Researchers reject claims of spreading oyster disease

8:00 pm on 8 May 2018

A Nelson-based independent science research institute has denied claims it might have been linked to the transfer of an oyster-killing pathogen to Stewart Island.

Oysters pulled up from Big Glory Bay.

Oysters pulled up from Big Glory Bay, Stewart Island. Photo: RNZ / Lydia Anderson

The Ministry for Primary Industries last year ordered the removal of farms growing flat oysters in Marlborough and Stewart Island, in a bid to halt the spread of the parasite Bonamia ostreae.

It was first discovered in oysters originally taken from the Marlborough Sounds in 2015 and last year at Stewart Island prompting fears it could threaten the famous Bluff wild oyster industry.

Cawthron Institute was involved in the initial discovery and has been involved in research to support flat oyster aquaculture.

A recent media report suggested material may have been transferred from Cawthron to Big Glory Bay in Stewart Island, but chief executive Charles Eason said the material used for the analysis of the parasite was from oyster farms in the Marlborough Sounds and Cawthron had never sent flat oysters to Stewart Island.

Cawthron Institute chief executive Charles Eason

Cawthron Institute chief executive Charles Eason Photo: RNZ / Tracy Neal

"It is not possible to say how the parasite got into New Zealand, Big Glory Bay or Marlborough. There are a number of ways it could have happened, for example unintentional dispersal via ship ballast water or biofouling on a vessel," Professor Eason said, in response to questions from RNZ.

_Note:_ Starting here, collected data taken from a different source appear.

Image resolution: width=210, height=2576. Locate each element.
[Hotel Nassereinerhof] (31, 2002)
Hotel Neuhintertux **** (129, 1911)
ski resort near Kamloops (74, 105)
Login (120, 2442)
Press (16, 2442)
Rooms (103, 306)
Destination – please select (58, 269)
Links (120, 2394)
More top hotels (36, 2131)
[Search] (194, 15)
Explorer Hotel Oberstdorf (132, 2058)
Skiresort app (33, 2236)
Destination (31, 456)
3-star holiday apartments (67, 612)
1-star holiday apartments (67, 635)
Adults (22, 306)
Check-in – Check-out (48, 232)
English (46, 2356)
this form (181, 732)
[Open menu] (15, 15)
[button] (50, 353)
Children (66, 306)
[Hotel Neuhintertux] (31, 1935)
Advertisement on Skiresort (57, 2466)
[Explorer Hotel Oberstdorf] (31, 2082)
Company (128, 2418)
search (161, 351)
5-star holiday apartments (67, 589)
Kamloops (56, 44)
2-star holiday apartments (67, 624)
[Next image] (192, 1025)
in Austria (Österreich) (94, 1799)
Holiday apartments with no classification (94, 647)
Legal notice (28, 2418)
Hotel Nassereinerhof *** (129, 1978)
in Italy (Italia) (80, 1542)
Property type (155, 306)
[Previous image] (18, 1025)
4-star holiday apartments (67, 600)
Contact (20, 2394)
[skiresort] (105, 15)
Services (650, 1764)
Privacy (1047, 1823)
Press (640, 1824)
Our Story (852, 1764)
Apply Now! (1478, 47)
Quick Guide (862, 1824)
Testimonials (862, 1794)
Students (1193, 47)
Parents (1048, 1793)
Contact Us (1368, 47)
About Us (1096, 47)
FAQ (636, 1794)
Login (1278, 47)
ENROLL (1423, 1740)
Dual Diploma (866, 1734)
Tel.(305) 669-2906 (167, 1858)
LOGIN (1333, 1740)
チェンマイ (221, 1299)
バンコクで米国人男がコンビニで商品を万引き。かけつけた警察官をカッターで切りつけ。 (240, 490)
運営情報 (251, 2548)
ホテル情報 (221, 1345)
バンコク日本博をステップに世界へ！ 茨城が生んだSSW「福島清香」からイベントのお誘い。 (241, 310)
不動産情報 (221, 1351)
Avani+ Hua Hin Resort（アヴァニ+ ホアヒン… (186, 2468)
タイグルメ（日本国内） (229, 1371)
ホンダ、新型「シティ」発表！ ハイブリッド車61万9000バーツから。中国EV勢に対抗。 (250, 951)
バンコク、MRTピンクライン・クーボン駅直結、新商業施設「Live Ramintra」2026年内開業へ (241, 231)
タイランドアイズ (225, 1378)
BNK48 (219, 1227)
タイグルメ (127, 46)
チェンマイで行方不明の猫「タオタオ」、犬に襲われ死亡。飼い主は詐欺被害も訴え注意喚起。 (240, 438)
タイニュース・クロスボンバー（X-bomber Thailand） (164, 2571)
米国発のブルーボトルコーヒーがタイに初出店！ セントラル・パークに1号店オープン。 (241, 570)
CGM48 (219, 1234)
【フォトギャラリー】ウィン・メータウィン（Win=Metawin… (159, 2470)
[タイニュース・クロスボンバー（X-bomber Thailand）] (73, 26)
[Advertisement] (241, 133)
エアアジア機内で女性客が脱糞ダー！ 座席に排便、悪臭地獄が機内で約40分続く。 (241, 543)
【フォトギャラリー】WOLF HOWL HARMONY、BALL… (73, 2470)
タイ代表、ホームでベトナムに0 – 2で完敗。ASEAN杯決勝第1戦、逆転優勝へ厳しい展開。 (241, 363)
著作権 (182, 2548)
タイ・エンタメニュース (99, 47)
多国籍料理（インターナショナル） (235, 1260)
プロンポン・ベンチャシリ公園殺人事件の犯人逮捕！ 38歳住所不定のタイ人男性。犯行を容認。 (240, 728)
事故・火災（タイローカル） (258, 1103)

He said there had always been full and open communication with the public about the pathogen, including the publication of initial findings in 2016 in a scientific journal.

Professor Eason said Cawthron was an independent non-profit, community-owned research organisation with dedicated, highly ethical scientists working on environmental restoration, as well as supporting primary industries where it could.

The Cawthron Institute's headquarters in Nelson.

The Cawthron Institute's headquarters in Nelson. Photo: RNZ / Tracy Neal

"When the globally ubiquitous Pacific oyster virus finally arrived in New Zealand several years ago, and devastated the Pacific oyster industry, our scientists responded and have bred oysters that are resilient to the virus just as kiwifruit have been bred for resistance to PSA."

Professor Eason said the Bonamia ostreae outbreak was devastating for all affected. He said Cawthron had been referring queries to the Ministry for Primary Industries.

A Cawthron spokesperson said it was unlikely they would be taking action, but the institute was monitoring responses carefully.